(Pointing data for screenshots)
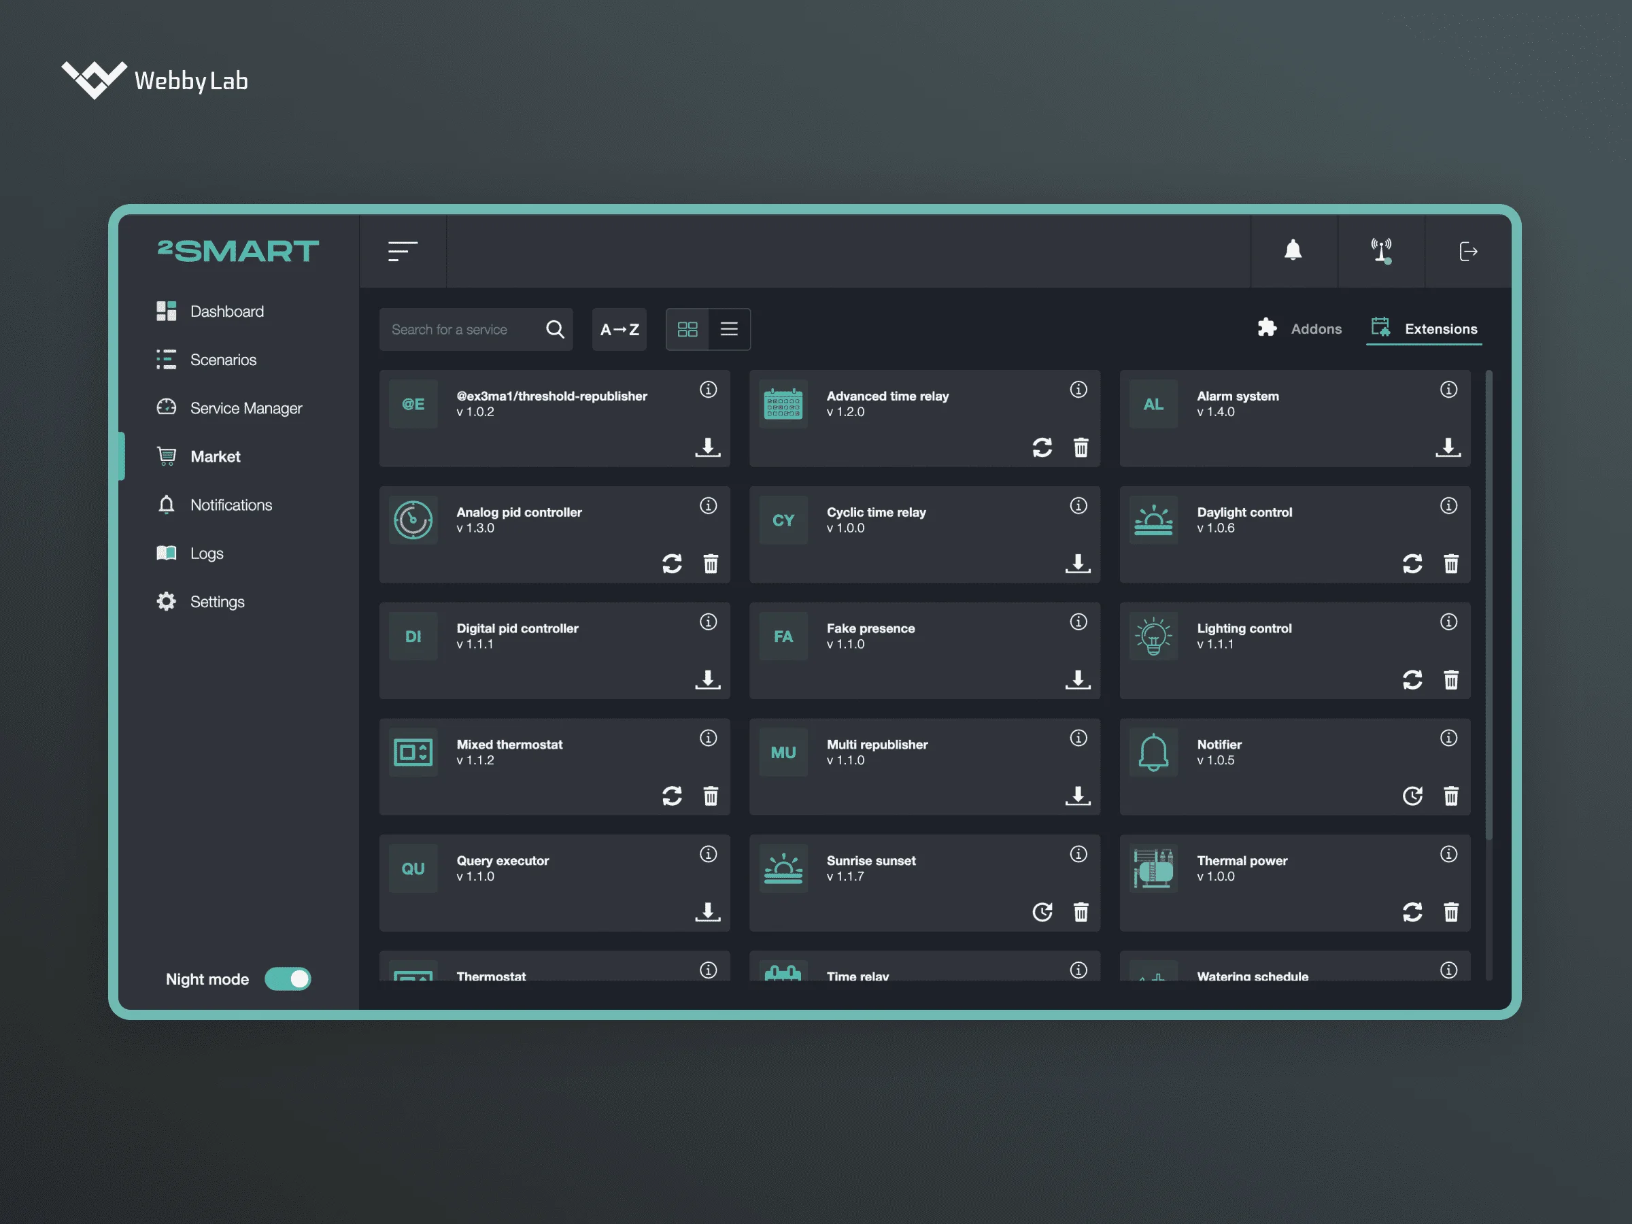1632x1224 pixels.
Task: Click the antenna connectivity status icon
Action: (x=1381, y=251)
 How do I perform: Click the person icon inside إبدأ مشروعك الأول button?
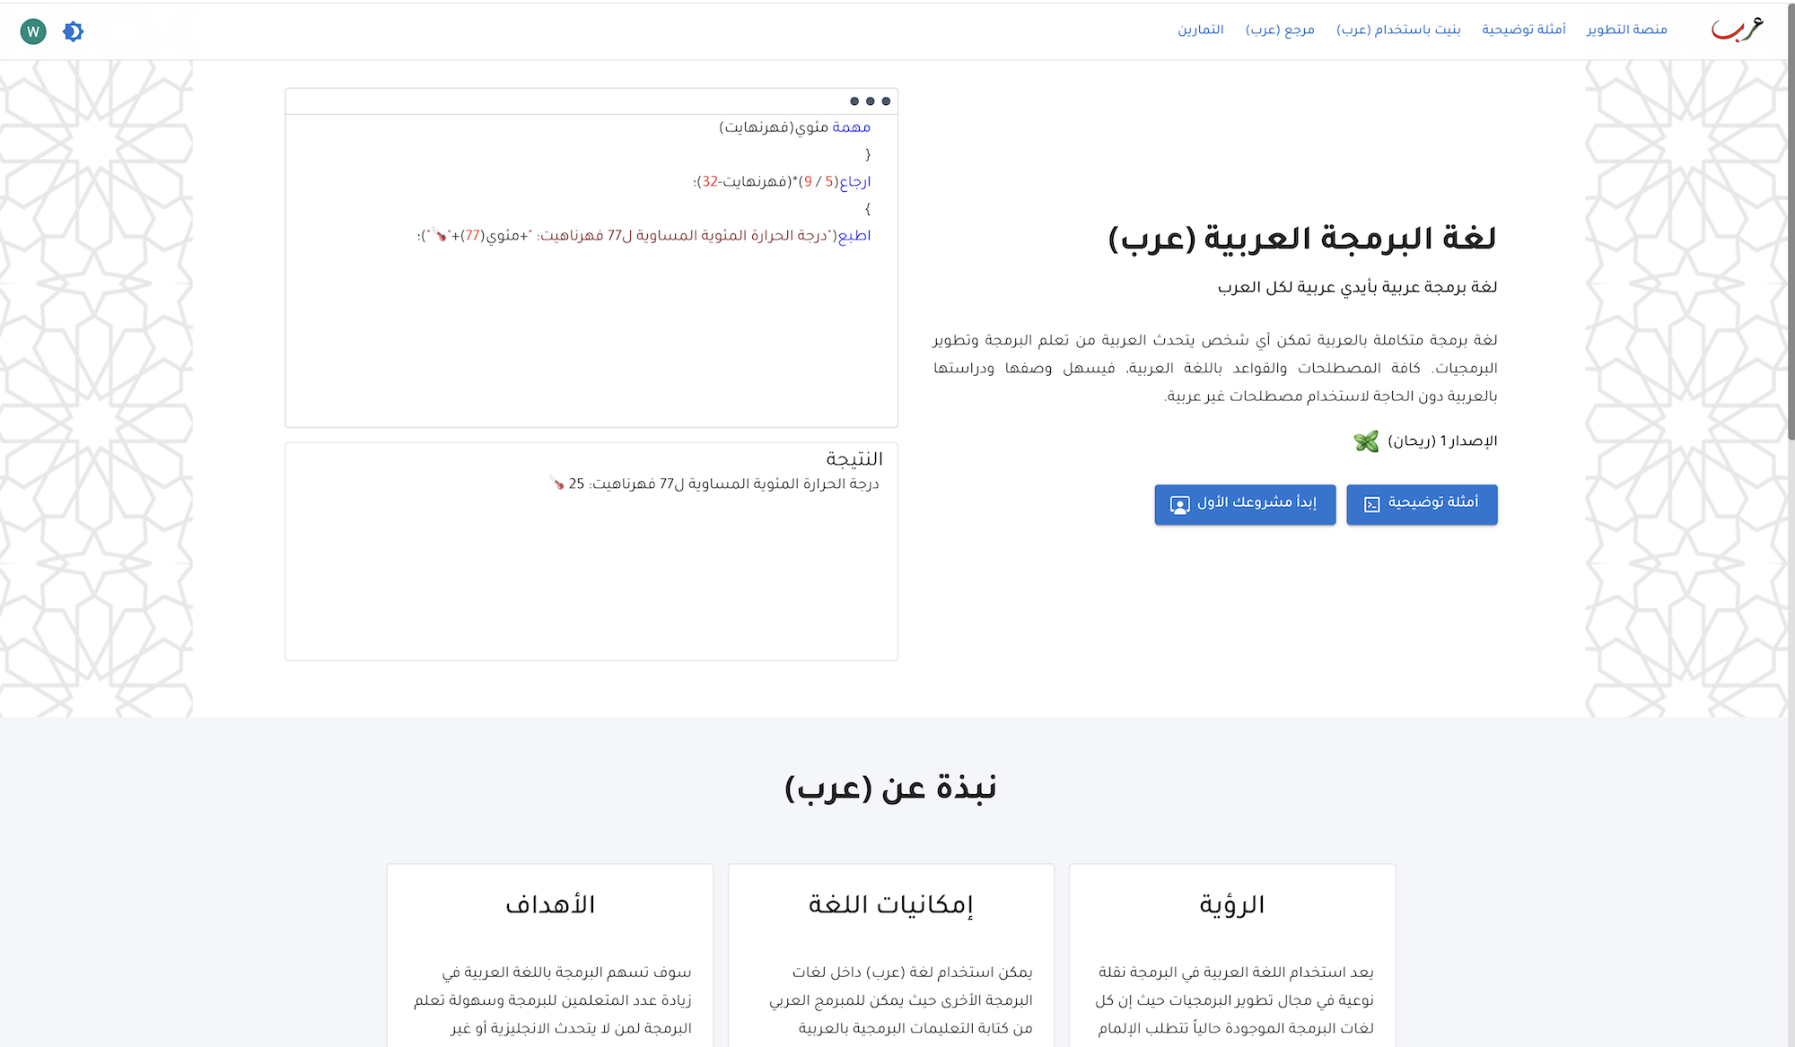(1180, 504)
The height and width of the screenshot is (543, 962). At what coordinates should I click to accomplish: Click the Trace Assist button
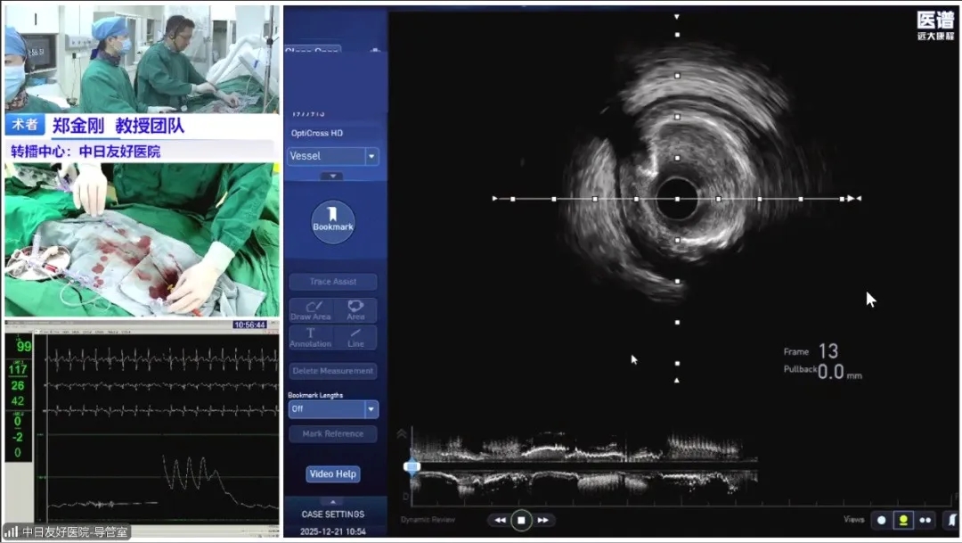point(333,282)
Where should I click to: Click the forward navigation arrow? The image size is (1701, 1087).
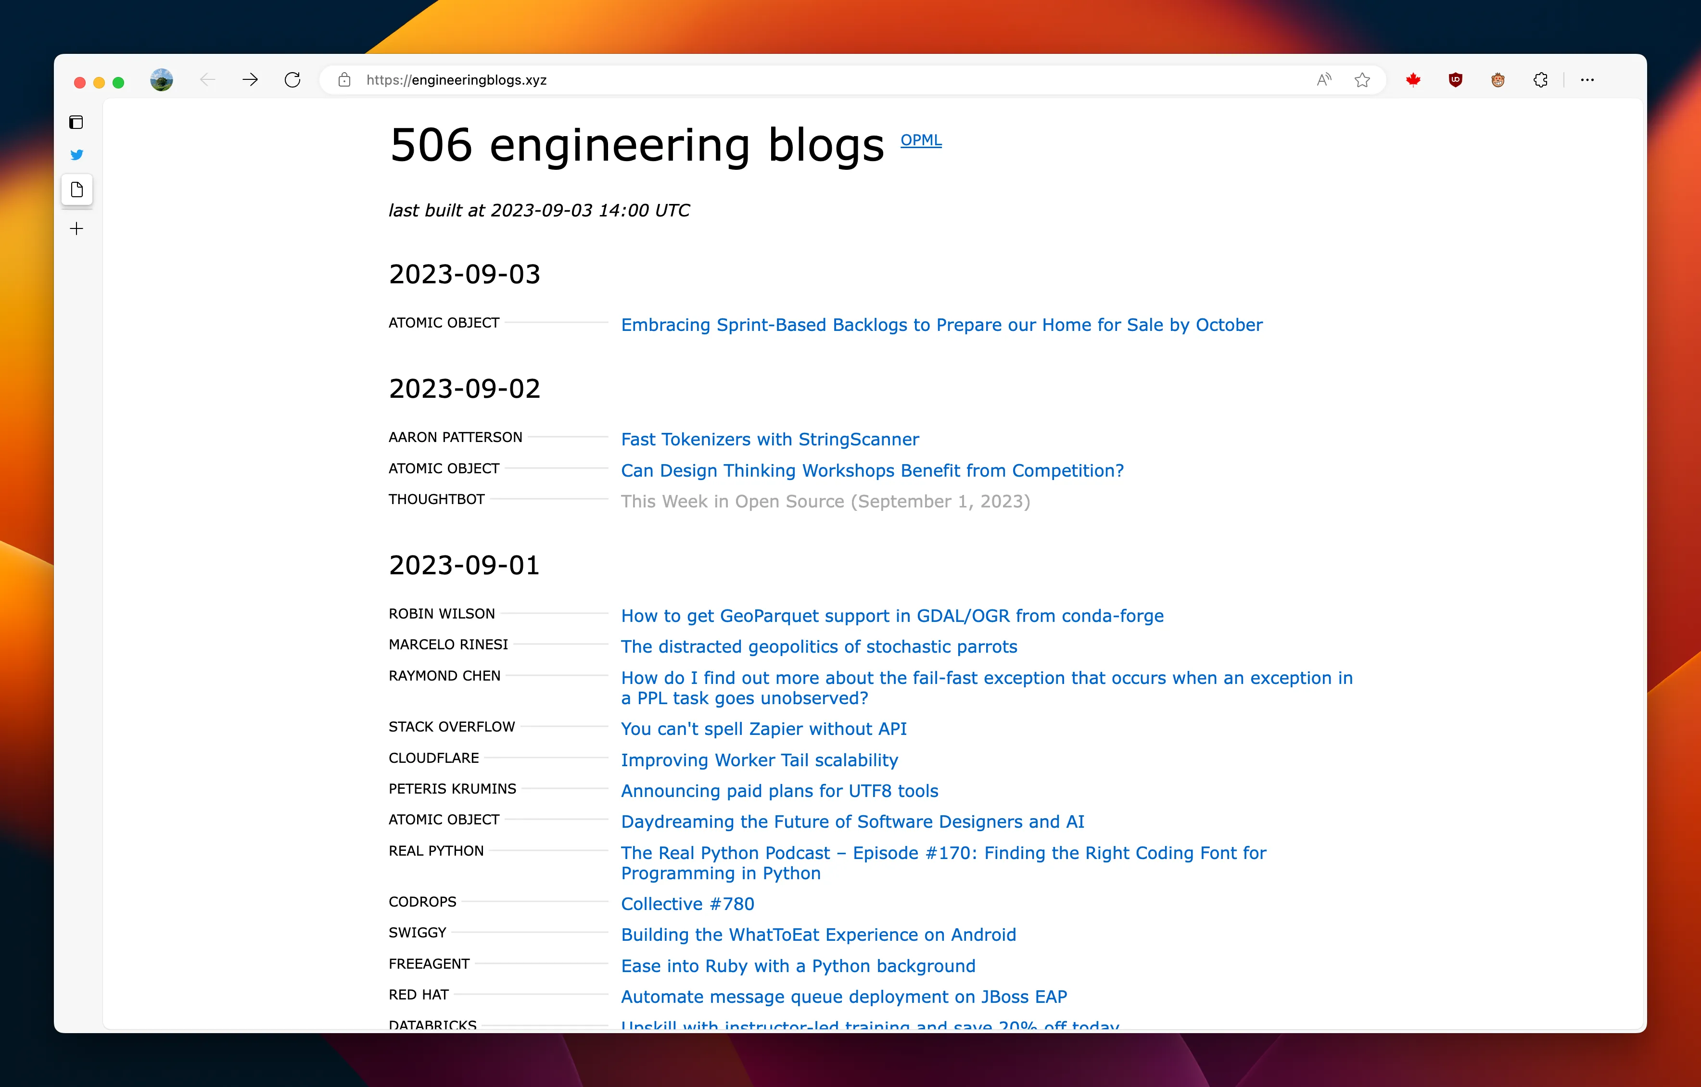point(250,80)
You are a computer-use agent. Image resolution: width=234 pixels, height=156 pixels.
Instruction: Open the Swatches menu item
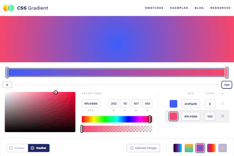pyautogui.click(x=154, y=8)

§ AIM: Rewrite the listing lines from the one containing "How do I perform: Click" through the end of the listing, inclusive, as a JSON list of strings with one string per line and blank lines dropped. Omit the pictures.

§ TASK RESPONSE:
[
  " How do I perform: Click the person icon inside إبدأ مشروعك الأول button?",
  "(1180, 504)",
  "The height and width of the screenshot is (543, 962). At what coordinates should I click to accomplish: Click the Trace Assist button",
  "point(333,282)",
  "Where should I click to: Click the forward navigation arrow? The image size is (1701, 1087).",
  "point(250,80)",
  "You are a computer-use agent. Image resolution: width=234 pixels, height=156 pixels.",
  "Instruction: Open the Swatches menu item",
  "pyautogui.click(x=154, y=8)"
]